– Ага, голубчики, пьете, жрете, а меня не зовете. Эх, Васюган, – Клава уселась рядом, придавив Василия к стене. – И как я успела? – Проворно навалилась на щук. – Везет же некоторым. Всегда в доме свежак, рыбка живая. А у меня мужик не ремонтах повернут. Приедешь уставшая, в голове грохот, перед глазами морды пассажиров, а он стучит, сверлит день и ночь, хоть беги. Краской воняет, не дом, а народная стройка. Мне прилечь надо, покушать чего-нибудь свеженького, вкусненького. Я ему на день рождения комплект рыболова подарила. Думала, станет рыбачить. Куда там, все валяется, ржавеет. Повезло тебе, Ларчик.

– Да уж, повезло.

– А то нет? – Клава облизала бумажку из-под рыбы, – Тебе бы моего прораба.

– Хочешь, поменяемся? А то у меня обои переклеить некому.

– С радостью. Только он тебе и в постели о гвоздях и шурупах говорить будет.

Разговор раздражал Василия. Резко поднявшись, он процедил сквозь зубы, – труба зовет, сдай в сторону, – толкнул Клаву в пухлый бок. Но она, прислонившись к стене, кивнула. – Проходи, – Василий, нарочито грубо перелез через «преграду», зло придавив коленом толстые ляжки.

– Ой, мамочка, – застонала Клава. – Хорошо то как. Хоть мужик потоптал. Может вернешься?

– Обойдешься, – Лариса встала и прижалась к Василию. – Иди, не слушай нас.

– Кто вас, бабоньки, разберет? – Шагая по коридору думал Клоков. – Пьет, гуляет – плохо. Не пьет, не гуляет, рыбу ловит или дом в порядок приводит – опять плохо.

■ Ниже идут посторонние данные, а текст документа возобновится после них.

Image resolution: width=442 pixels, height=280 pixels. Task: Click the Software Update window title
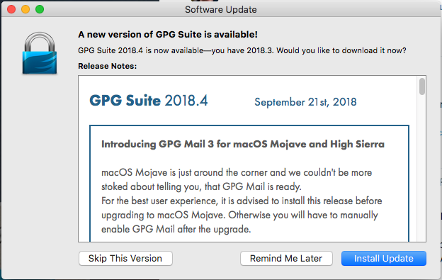click(221, 10)
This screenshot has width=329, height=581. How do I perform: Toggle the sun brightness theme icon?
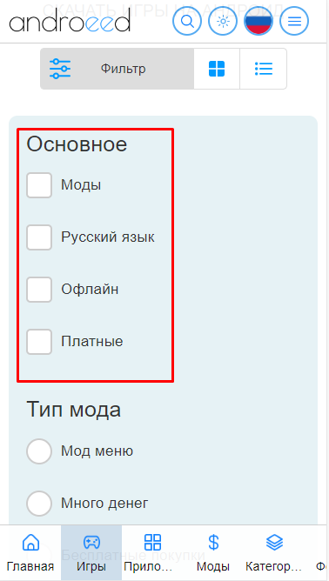tap(223, 21)
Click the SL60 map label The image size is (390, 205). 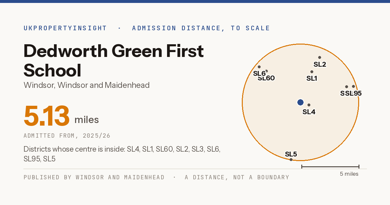pos(266,78)
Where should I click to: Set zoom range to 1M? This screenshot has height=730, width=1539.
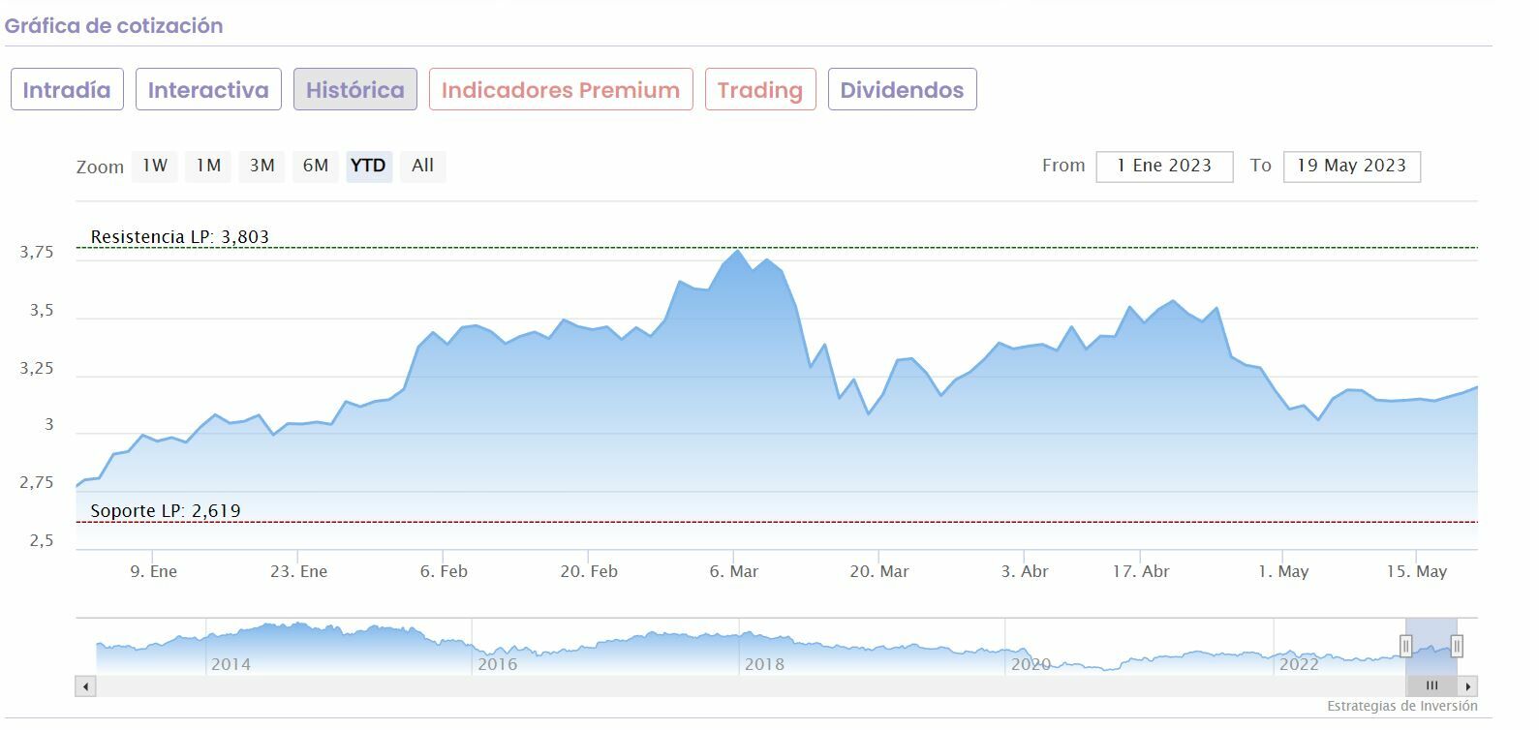pyautogui.click(x=208, y=166)
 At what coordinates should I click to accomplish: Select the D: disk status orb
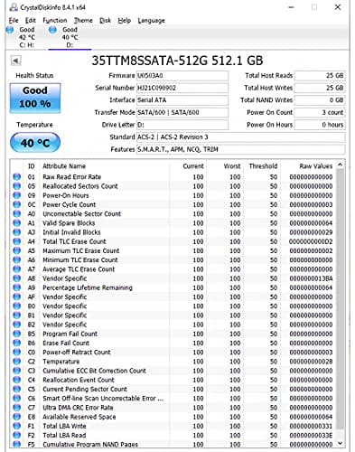(x=52, y=30)
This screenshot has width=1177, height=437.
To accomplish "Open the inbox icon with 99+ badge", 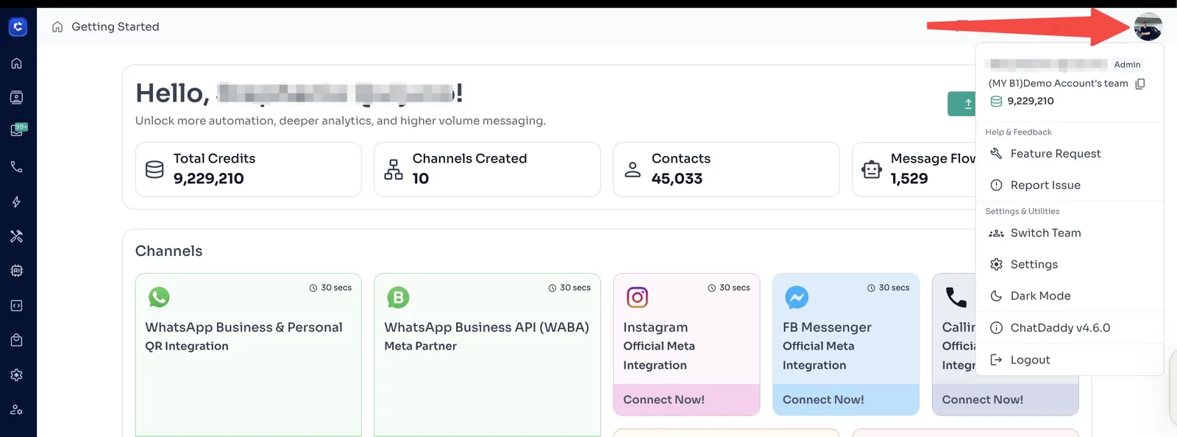I will click(17, 131).
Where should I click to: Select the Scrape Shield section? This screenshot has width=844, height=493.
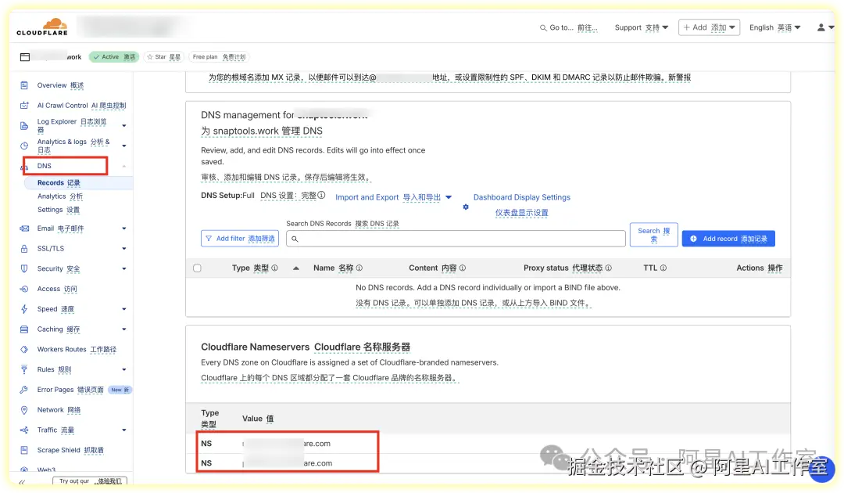(x=63, y=450)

– Моя Валентина тоже, наверно, подружкам жалуется, – часами под машиной валяется. – Нет, не думаю. Она ее любит, моет до блеска. – Вздохнув, он с нежностью вспомнил Матильду, жену, мальчишек.

Глава 6

– Ну, сейчас задрыхну без задних ног, – потянувшись на полке в купе, с наслаждением подумал Клоков. Снял туфли, а раздеться поленился. Глаза безвольно слипались. В голове быстро, отрывочно мелькали цветные картинки прошедшего дня. Велосипед, Матильда, Лариса, баба Клава, Антонида Захаровна в обнимку с Кузьмой Кувалдой, а потом – ровное, бескрайнее снежное поле и яркое, слепящее солнце.

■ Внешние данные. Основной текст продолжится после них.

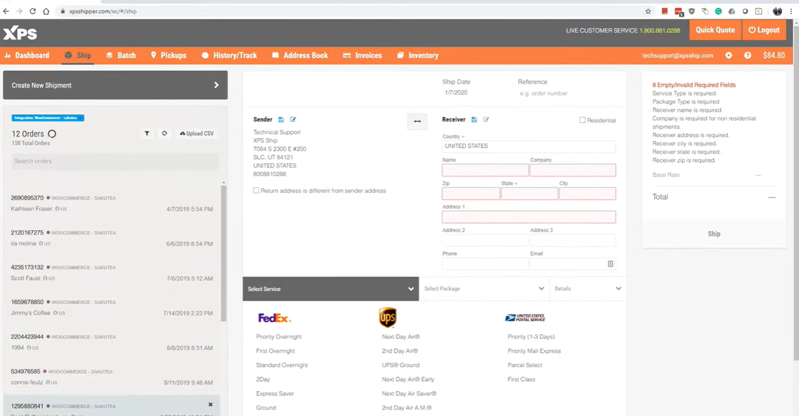
Task: Open settings via the gear icon
Action: [x=728, y=55]
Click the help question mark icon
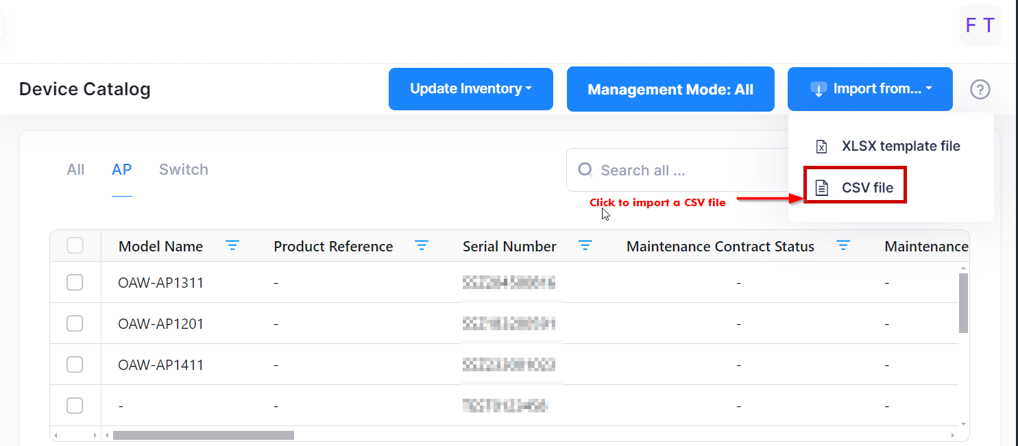 click(x=980, y=89)
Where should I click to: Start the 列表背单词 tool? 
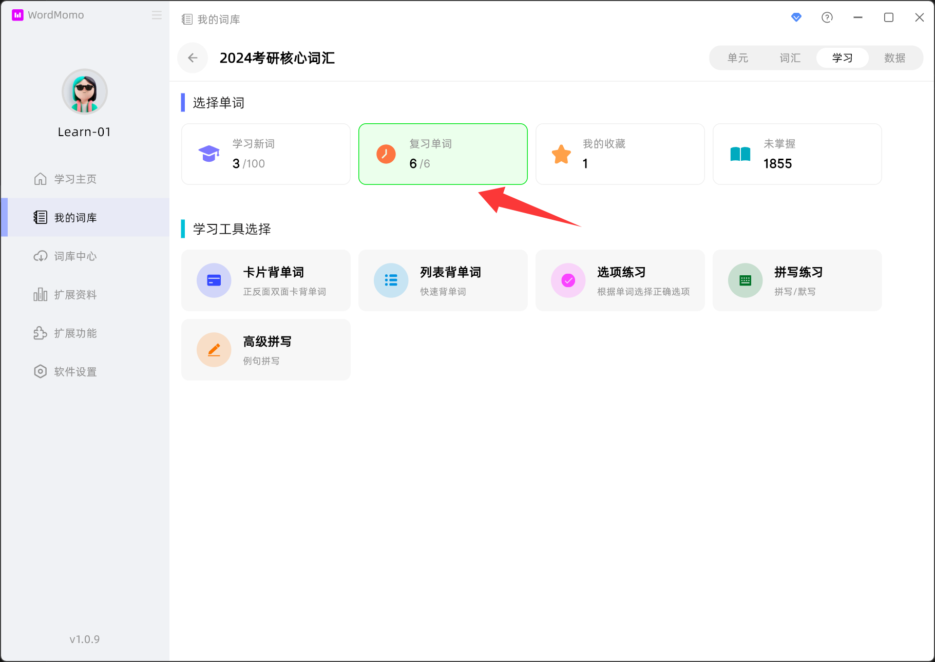coord(443,280)
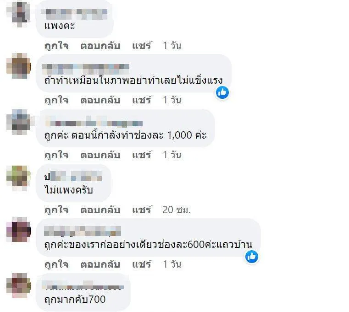Open profile picture of แพงคะ commenter
The image size is (349, 312).
(x=19, y=13)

Неожиданно, как эхо, услышал мягкий голос. – Золотой мой, спит или нет? – И сон, как большая тяжелая птица, нехотя, начал улетать. – Марь Ивановна, явилась. Соскучилась, старая.

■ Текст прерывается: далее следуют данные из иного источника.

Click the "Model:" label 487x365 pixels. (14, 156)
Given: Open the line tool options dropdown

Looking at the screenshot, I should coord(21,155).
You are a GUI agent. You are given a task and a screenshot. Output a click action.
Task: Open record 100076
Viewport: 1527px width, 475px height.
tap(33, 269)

Марь Ивановна разменяла седьмой десяток, ветеран войны и труда, но об отдыхе и покое слышать не хотела. – Меня из моей плацкарты только вперед ногами вынесут.

За долгие годы работы ни один пассажир на нее не пожаловался. Случай для проводника редкий. Тем более она вечно «под градусом», в «настроении».

Юрий Антонович, принимая бригаду, заявил. – Еще раз увижу пьяной, уволю.

– Когда ж это я пьяной была? – удивилась Марь Ивановна.

– Да от вас и сейчас пахнет, – не выдержал Генерал.

– Так это я в настроении.

– В настроении? – опешил Антоныч, – как же вы тогда пьяного представляете?

– Ну, это когда ни рукой, ни ногой пошевелить не может и мать родную не узнает. А для настроения даже врач рекомендует. Нам на передовой для куражу по сто граммчиков ежедневно полагалась. Подводникам и космонавтам по сей день наливают, а уж проводникам сам Бог велел.

– Из каких же это соображений? – Язвительно спросил Юрий Антонович.

– Почем я знаю? Ему виднее.

Антоныч оставил ветерана в покое. Работала она хорошо, начальству не перечила, безропотно платила взносы во все общества – от охраны памятников старины до ДОСААФ. Во время компании по борьбе с пьянством первой записалась в добровольное общество трезвости. Бригадир поинтересовался, для чего ей это понадобилось?

– Да, как же, золотой вы наш, уважаемый? Партия сказала надо. Народ ответил – есть.